* _Task statement_: Read the data below. Every line holding the string "click" must be copied.
** Opening Records supplied block **
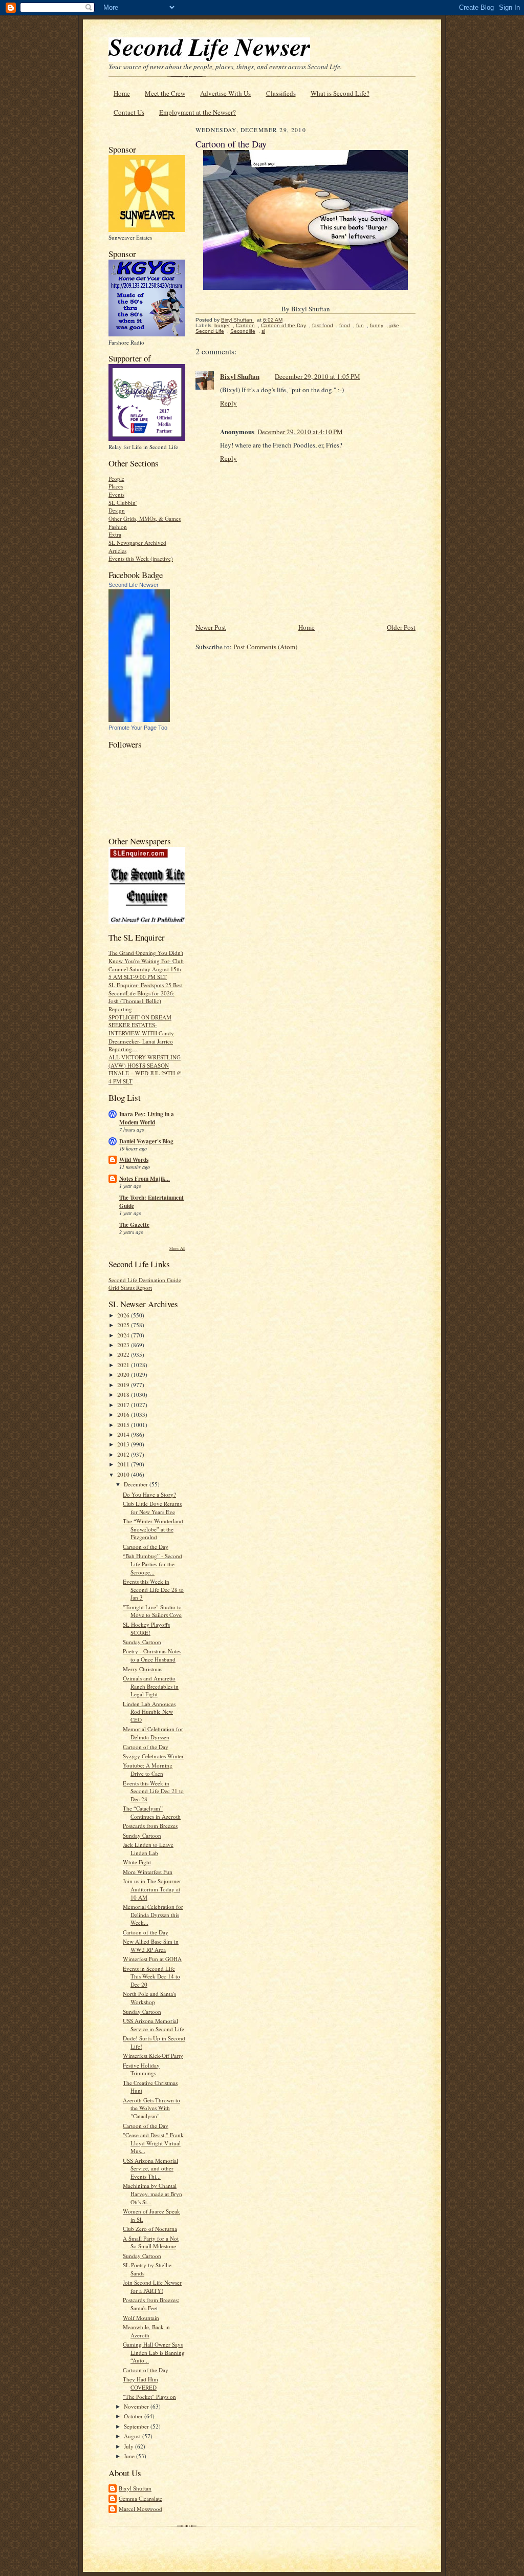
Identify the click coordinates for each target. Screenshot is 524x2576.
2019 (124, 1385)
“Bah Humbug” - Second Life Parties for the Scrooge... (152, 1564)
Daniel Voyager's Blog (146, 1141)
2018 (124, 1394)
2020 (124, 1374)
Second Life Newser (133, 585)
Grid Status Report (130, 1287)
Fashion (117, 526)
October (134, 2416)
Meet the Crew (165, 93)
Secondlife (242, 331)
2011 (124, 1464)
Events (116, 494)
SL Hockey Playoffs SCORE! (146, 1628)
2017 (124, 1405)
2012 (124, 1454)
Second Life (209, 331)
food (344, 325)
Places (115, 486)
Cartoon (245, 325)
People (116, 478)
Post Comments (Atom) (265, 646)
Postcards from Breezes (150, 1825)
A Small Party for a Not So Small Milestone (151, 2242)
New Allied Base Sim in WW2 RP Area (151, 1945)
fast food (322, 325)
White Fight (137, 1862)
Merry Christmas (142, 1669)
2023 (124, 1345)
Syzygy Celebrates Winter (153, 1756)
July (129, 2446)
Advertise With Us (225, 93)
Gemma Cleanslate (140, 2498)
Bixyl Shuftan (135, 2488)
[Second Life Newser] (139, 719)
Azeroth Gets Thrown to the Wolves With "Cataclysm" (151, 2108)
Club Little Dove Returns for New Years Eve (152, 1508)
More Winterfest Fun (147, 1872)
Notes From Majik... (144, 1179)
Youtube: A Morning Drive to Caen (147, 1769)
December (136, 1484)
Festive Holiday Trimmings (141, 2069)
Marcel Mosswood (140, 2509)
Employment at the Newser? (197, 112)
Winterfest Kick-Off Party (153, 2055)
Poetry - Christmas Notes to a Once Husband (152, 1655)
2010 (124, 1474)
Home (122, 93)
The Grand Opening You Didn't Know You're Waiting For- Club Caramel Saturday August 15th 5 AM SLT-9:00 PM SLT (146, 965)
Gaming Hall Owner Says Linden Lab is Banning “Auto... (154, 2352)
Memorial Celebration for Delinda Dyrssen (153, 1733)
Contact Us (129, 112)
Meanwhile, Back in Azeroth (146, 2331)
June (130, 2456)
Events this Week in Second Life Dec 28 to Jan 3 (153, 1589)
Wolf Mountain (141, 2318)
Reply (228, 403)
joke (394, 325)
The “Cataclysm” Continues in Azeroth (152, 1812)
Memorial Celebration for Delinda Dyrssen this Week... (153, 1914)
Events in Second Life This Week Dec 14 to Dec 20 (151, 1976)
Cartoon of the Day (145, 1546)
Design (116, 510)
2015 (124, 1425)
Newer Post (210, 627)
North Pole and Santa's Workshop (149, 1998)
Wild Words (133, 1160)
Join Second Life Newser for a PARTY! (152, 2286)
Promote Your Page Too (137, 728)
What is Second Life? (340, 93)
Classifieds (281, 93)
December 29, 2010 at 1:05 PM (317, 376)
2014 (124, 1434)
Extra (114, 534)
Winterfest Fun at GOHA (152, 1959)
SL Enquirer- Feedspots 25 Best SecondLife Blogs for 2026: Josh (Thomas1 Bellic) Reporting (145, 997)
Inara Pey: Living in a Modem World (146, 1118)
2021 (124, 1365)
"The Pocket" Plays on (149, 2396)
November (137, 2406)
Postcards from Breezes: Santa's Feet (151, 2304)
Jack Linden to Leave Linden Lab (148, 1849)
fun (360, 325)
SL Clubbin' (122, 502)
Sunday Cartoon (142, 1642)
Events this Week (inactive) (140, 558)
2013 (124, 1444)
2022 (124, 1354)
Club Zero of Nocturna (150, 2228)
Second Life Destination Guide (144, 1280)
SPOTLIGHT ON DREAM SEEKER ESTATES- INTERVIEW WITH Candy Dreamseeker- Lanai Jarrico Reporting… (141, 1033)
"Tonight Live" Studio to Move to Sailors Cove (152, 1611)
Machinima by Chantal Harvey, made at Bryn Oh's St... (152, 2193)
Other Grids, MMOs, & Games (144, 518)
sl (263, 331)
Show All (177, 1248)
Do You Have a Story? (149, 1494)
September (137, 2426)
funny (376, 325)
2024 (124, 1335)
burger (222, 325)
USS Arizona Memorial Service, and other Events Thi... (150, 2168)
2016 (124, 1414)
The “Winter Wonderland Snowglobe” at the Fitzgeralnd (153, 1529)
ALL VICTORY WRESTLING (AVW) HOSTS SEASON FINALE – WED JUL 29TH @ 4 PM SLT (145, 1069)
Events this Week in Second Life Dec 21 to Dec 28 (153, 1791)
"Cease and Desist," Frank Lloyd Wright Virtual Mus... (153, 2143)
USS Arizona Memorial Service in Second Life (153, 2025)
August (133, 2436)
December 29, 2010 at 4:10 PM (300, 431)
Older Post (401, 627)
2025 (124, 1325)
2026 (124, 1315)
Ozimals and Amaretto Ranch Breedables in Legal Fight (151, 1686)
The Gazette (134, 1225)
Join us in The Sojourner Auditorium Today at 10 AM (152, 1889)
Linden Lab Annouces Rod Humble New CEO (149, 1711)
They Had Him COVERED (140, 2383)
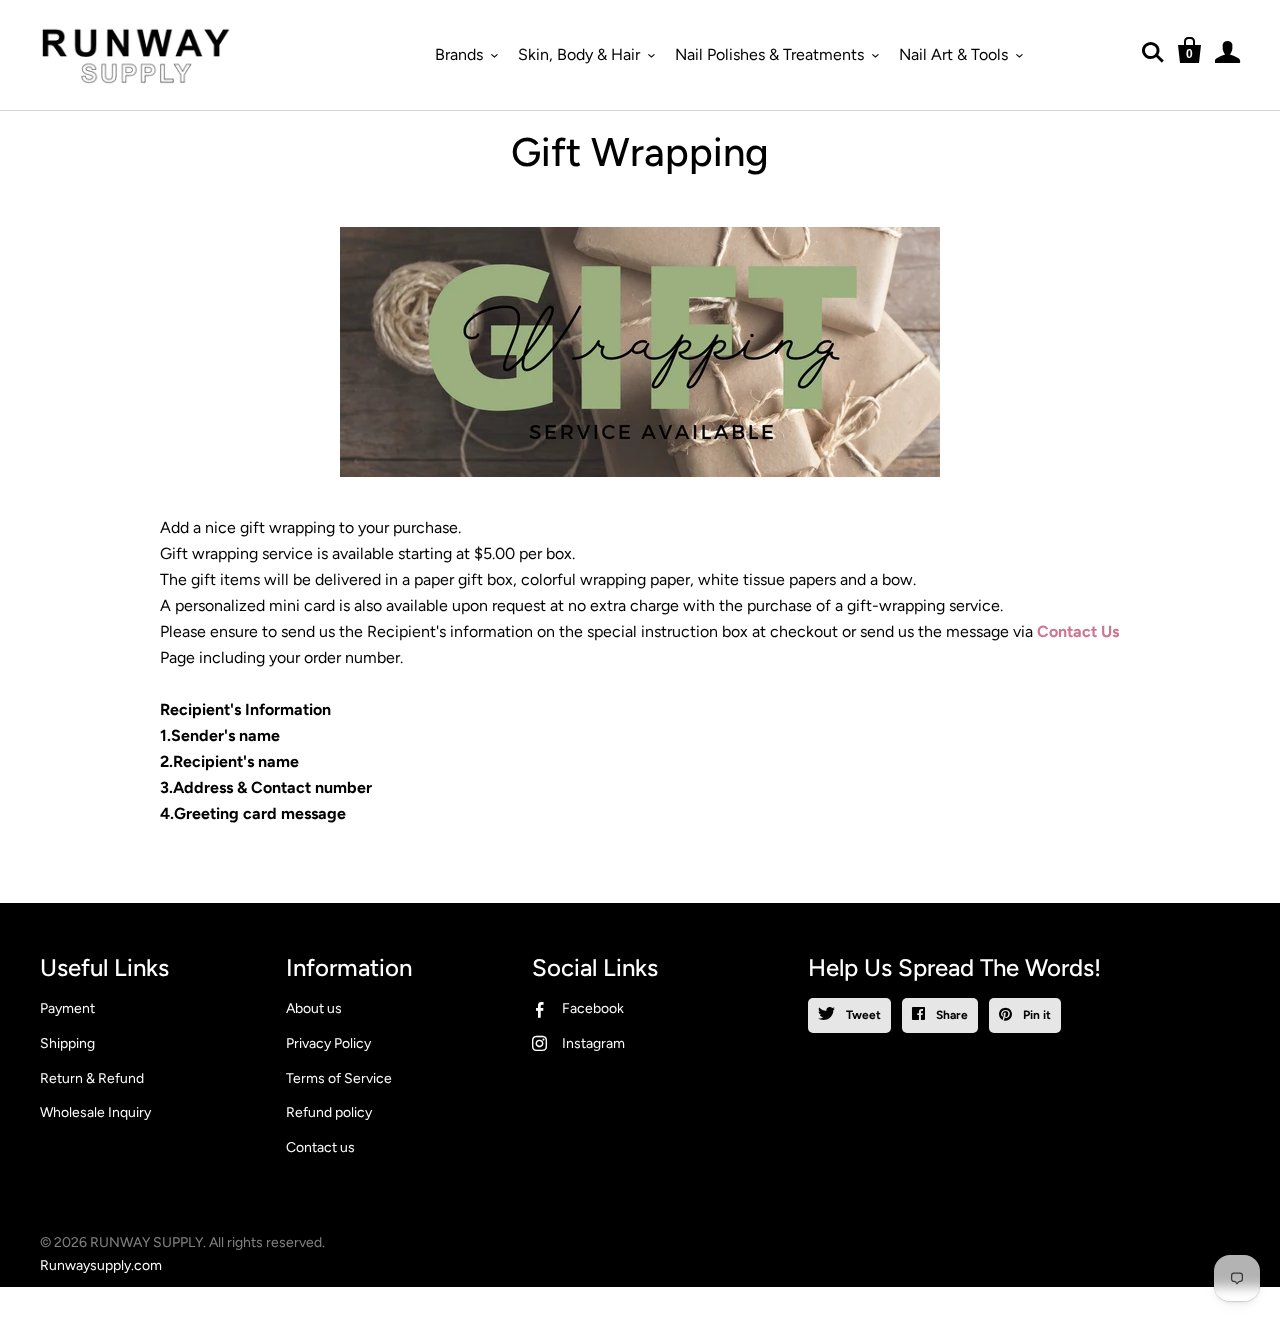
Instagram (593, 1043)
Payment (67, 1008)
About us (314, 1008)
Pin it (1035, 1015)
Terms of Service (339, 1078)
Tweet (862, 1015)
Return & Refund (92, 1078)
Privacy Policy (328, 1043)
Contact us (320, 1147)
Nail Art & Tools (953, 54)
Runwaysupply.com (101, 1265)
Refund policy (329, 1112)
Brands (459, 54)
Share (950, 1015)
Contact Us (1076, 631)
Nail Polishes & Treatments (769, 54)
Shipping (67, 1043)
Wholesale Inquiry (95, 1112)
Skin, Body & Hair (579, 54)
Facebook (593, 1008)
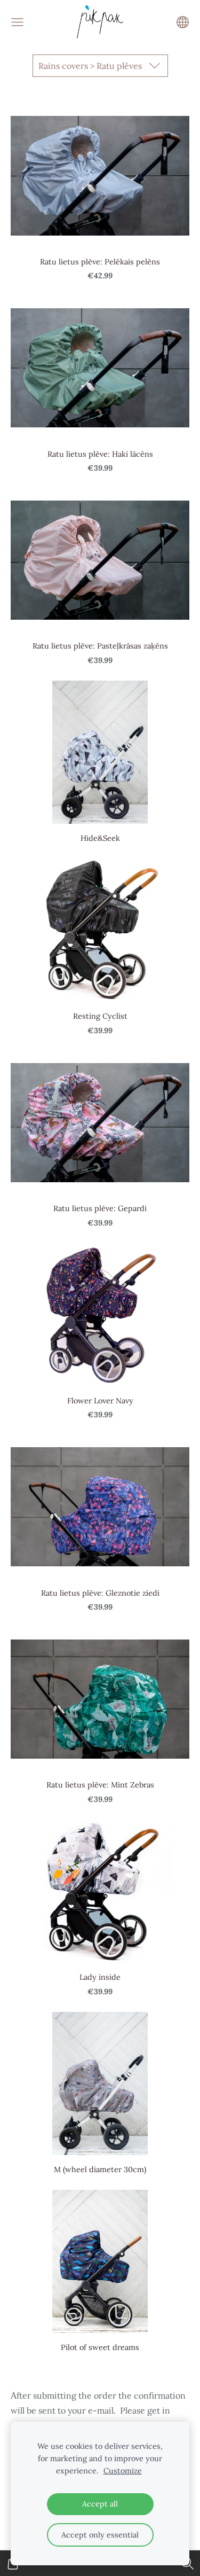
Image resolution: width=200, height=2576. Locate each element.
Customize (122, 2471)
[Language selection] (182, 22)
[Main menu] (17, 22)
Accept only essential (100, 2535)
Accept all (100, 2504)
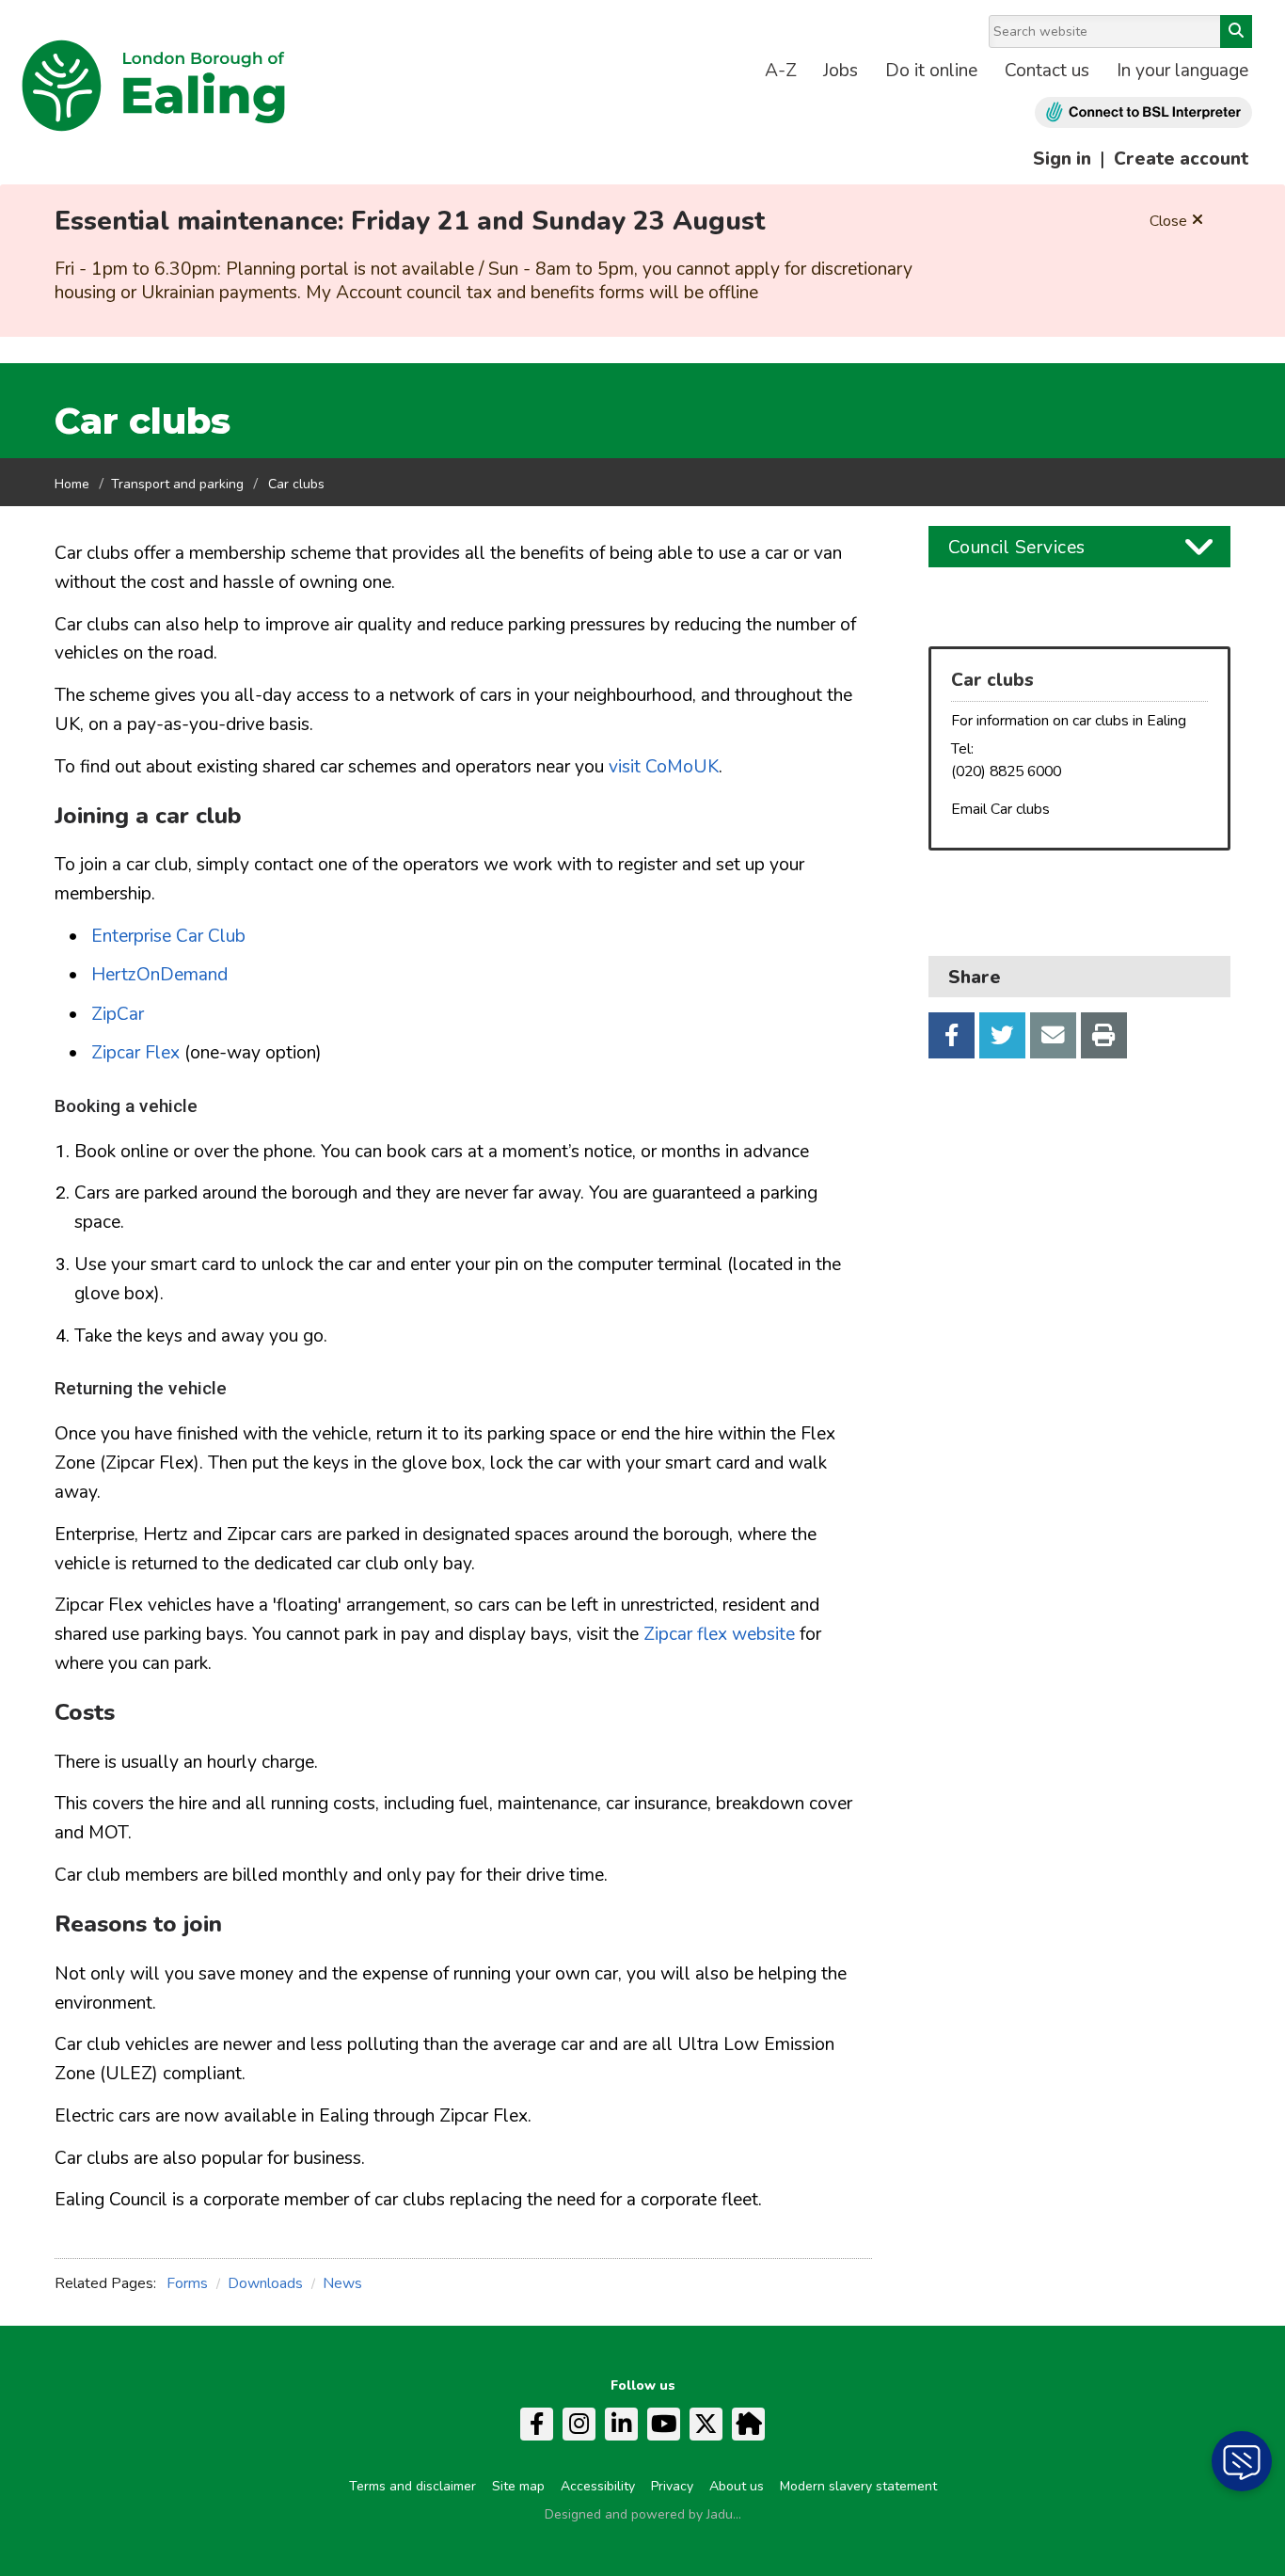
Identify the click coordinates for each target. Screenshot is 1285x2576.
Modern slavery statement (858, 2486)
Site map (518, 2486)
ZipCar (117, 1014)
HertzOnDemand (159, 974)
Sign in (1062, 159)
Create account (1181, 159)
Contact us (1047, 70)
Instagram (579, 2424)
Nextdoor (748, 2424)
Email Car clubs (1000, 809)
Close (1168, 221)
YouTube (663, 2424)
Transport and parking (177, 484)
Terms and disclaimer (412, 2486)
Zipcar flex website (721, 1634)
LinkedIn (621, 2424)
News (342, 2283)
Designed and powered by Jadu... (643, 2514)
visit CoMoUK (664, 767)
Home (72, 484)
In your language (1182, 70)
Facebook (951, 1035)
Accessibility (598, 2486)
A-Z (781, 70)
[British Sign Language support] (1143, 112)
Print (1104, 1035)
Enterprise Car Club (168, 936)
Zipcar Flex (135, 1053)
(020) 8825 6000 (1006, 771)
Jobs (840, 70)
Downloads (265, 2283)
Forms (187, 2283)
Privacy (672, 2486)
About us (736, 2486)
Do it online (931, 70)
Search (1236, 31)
** Closing Records supplied block **
* _Answer for this exercise_:
Identify the click coordinates for each target. Screenshot is 524x2576.
Identify the click coordinates for each target. Screenshot is 1285x2576.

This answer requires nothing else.